By the way, I find blackberry flavor . . .  okay. But all this ecstasy about the fruit? And aren't those seeds annoying? So what is it with the Irish and their blackberries?


Jean Spitzer said...

I learned to appreciate blackberries by picking wild ones.

The cultivated and boxed do not give the same experience.

I like this poem better because it omits needless fungus.

RuneE said...

I see that I have missed much, but I have not been blogging lately. I must come back and enjoy these last posts later. But I could enjoy the photos even now.

Jean Spitzer said...

Oops, forgot to mention that the link to the poem didn't work; found it by googling it.

Banjo52 said...

Jean, thanks about the link! I think I fixed it.

Anonymous said...

I grow blackberries in the backyard and I share them with no one.

Banjo52 said...

Jean, wildness seems to be The Way. And who likes fungus, after all?

Rune, thanks. And take your time. (Your speeding train photo in Germany is REALLY sticking with me).

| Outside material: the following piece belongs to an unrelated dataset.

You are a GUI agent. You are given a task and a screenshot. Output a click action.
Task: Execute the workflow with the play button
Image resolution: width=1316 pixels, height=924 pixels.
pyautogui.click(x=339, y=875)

AH, so it's not just the Irish with berry adoration. You and Jean should get together, or would you still refuse to share? :)

Hannah Stephenson said...

What is it about blackberries and poetry, anyway? (Blackberry, blackberry, blackberry...)

They definitely conjure childhood and a sharp, strong taste-memory.

RuneE said...

I have not picked blackberries, but lots of black and red currants - in the rain. Although they are not prickly, I have to side with Seamus Heaney

Ken Mac said...

When does the sensual pleasure of biting into a berry start to become sexual in connotation?